We use Gene Expression Profiling Interactive Analysis (GEPIA), a cancer big data analysis website based on TCGA and GTEx data, to assess the expression of the GSDMs family in LUAD tissues and in normal tissues. The analysis contents include tumor/normal differential expression profiling, expression distribution, pathological staging, survival analysis, similar genes, gene expression correlation and dimensionality reduction analysis, etc. (23). Also, the roles of GSDMs family in pathological stage and prognosis are evaluated by using the GEPIA.

The human protein atlas

The Human Protein Atlas (HPA) is a useful database for studying protein localization and expression in human tissues and cells, which contains more than 10 million images (24). By using this database, we obtain the immunohistochemistry images of all six GSDMs family members in LUAD and in normal tissues.

UALCAN

UALCAN is an interactive web-portal which perform in-depth analyses of TCGA gene expression data. TCGA level 3 RNA-seq and 31 cancer types clinical data are used in this database (25). We use this database to assess the mRNA expression of six GSDMs family members according to the LUAD stage, and the mRNA expression of six GSDMs family members in different LUAD histology subtypes.

cBioPortal

The cBioPortal is a prevalent open-source translational research platform, providing genomics from more than 200 cancers (26, 27). We use Cbioportal to explore the coexpression profiles and genetic alterations of the GSDMs family in LUAD.

WebGestalt

WebGestalt is a tool which can interpretate the gene lists derived from large scale -omics studies. This database is often used for functional enrichment analysis (28). We use this database to analyze the functional enrichment of GSDMs co-expression genes.

Timer

Timer is a comprehensive database with visualization functions of tumor infiltrating immune cells (29). In this study, Timer was used to get the scatterplots that show the correlation of GSDMs with 6 types of infiltrated immune cells including dendritic cells, macrophages, CD4+ T cells, CD8+ T cells, B cells, and neutrophils, and their signature markers.

DiseaseMeth

DiseaseMeth is a database including DNA methylation data in 162 diseases and 4,9 949 High-throughput profiles samples (30). We use this database to explore the methylation levels of the GSDMs family members.

STRING and Cytoscape

STRING is a database which can be used to explore all publicly available sources of protein-protein interaction information, and to complement these with computational prediction (31). Cytoscape is an open-source platform for network analysis and visualization. We use STRING and Cytoscape together to construct the PPIs network.

────────────────────

#### Tasks for this exercise
1 - In the passage on databases used to study the GSDMs family, list the types of infiltrated immune cells whose correlation with GSDMs was shown using Timer.
2 - Based on the passage on databases used to study the GSDMs family, do the following statements agree with it? Answer yes or no for each, and quote the deciding words.
(a) The Human Protein Atlas contains more than 10 million images.
(b) Cytoscape is a proprietary platform.
(c) UALCAN uses clinical data from 31 cancer types.
3 - According to the passage on databases used to study the GSDMs family, which database is often used for functional enrichment analysis?

#### Data section
────────────────────

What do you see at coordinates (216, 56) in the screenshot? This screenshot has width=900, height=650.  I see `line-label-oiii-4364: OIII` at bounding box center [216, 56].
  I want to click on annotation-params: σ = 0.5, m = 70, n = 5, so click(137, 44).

────────────────────

#### Task solutions
1 - Dendritic cells, macrophages, CD4+ T cells, CD8+ T cells, B cells, and neutrophils.

2 -
(a) Yes: "which contains more than 10 million images"
(b) No: "Cytoscape is an open-source platform for network analysis and visualization."
(c) Yes: "TCGA level 3 RNA-seq and 31 cancer types clinical data are used in this database"

3 - WebGestalt.